Conservar o meio ambiente ou apostar em grandes obras de infraestrutura, capazes de destravar gargalos logísticos que se arrastam há décadas e que vão aumentar a competitividade internacional da economia? Diversos projetos ambiciosos que estão sendo discutidos nos gabinetes dos ministérios em Brasília recolocam essas mesmas questões, adaptadas a diferentes contextos e regiões do país. E, até o final de fevereiro, todos os brasileiros podem participar de uma consulta virtual para opinar sobre uma das mais polêmicas iniciativas, a hidrovia do rio Paraguai.
O objetivo da consulta é aperfeiçoar a proposta de concessão à iniciativa privada de uma nova hidrovia a ser criada, que estará inserida nas bacias dos rios Cuiabá, Paraguai, Taquari, Negro e Miranda e se chamará hidrovia do rio Paraguai. Trata-se de um projeto pioneiro, que está sendo desenvolvido pelo Ministério de Portos e Aeroportos.

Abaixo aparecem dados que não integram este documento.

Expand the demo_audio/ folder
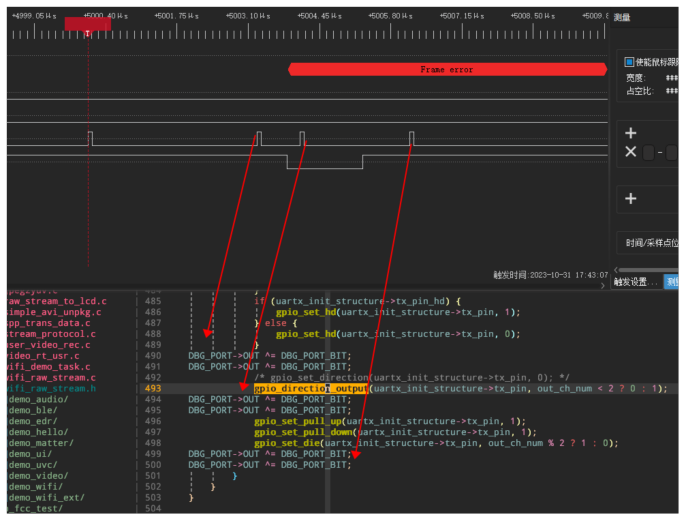The width and height of the screenshot is (686, 521). [38, 399]
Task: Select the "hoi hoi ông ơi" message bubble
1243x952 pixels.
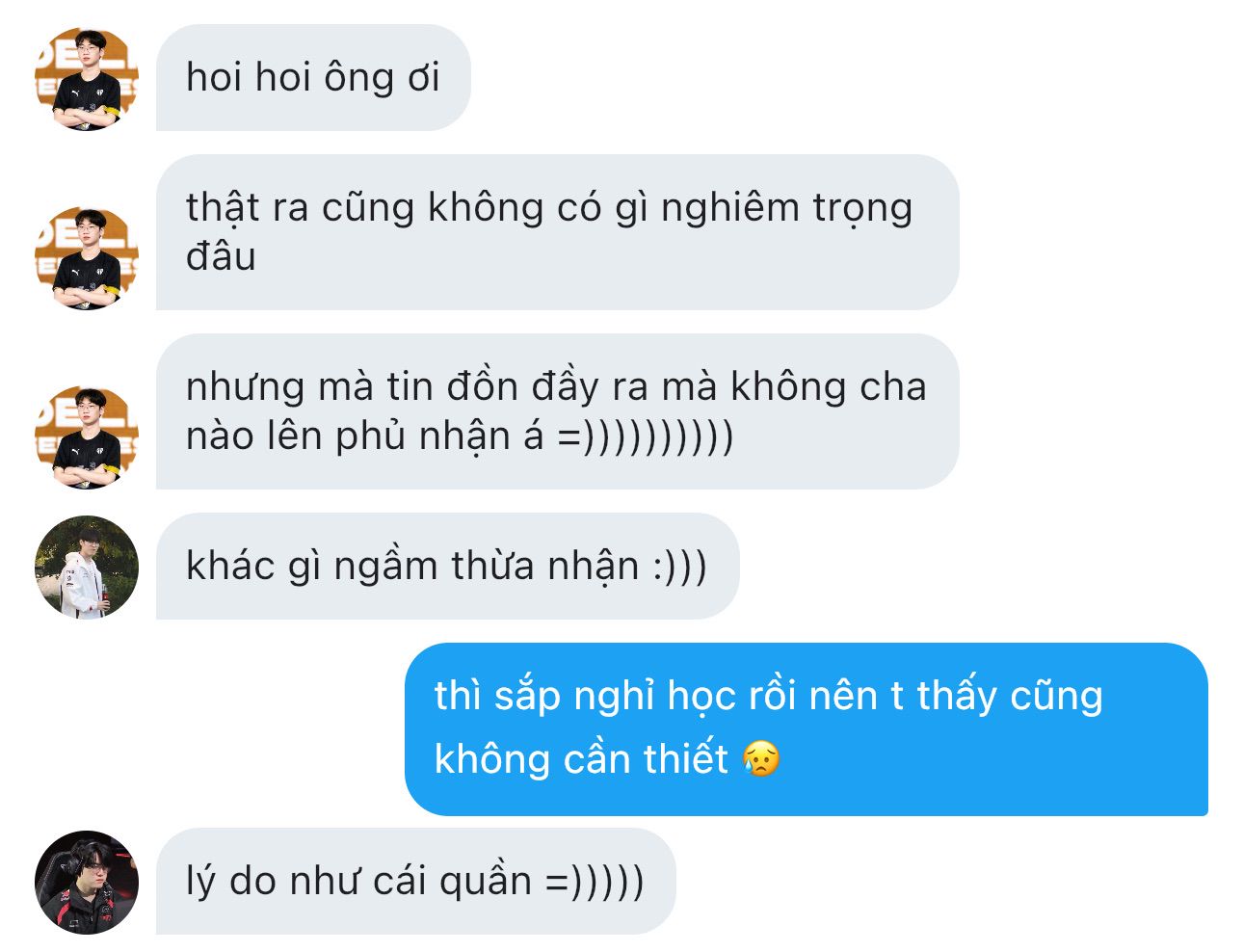Action: pos(313,78)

Do ponto de vista da navegação, o rio Paraguai possui duas partes com características distintas. No chamado tramo sul, que se estende da foz do rio Apa até Corumbá (MS), o rio é navegável por grande comboios comerciais. Já o tramo norte, que fica entre Corumbá e Cáceres (MT), apresenta ilhas fluviais, assoreamentos e excesso de sinuosidade, o que limita sua navegação a pequenas e médias embarcações.
No centro do problema está a discussão sobre o calado das embarcações, isto é, o volume do casco que fica abaixo da água, até a quilha. As obras demandadas pelo projeto da concessão se destinam a adaptar o volume de água dos rios para que possam ser navegados. Isso vai exigir que os rios sejam dragados, para que se tornem mais fundos. Esses sedimentos serão depositados na planície alagável, e isso pode afetar a singular dinâmica de períodos secos e alagados do pantanal.
A fase inicial do projeto da hidrovia se situa no tramo sul, abrangendo um trecho do rio com 600 km de extensão entre Corumbá e a região da foz do rio Apa, que fica no município de Pedro Murtinho (MS), cidade considerada como uma espécie de portal do Pantanal, e que faz fronteira com o Paraguai. O projeto prevê que a empresa que arrematar a concessão deverá investir estimados R$ 63 milhões em obras para assegurar a navegabilidade da hidrovia mesmo nos meses de seca. É aí que reside a preocupação.
Os possíveis impactos ambientais do projeto preocupam, e muito, pesquisadores de diversas áreas que atuam no Pantanal. Em fins do ano passado, um artigo assinado por 42 cientistas de Brasil, Alemanha, Reino Unido e Estados Unidos foi publicado na revista Science of the Total Environment. O extenso título do texto é um alerta direto. Na tradução para o português, lê-se: “O fim de todo um bioma? O Pantanal, a mais vasta terra alagável do mundo, está sendo ameaçada por um projeto de hidrovia cuja capacidade para suportar tráfego em larga escala de maneira sustentável é incerta”.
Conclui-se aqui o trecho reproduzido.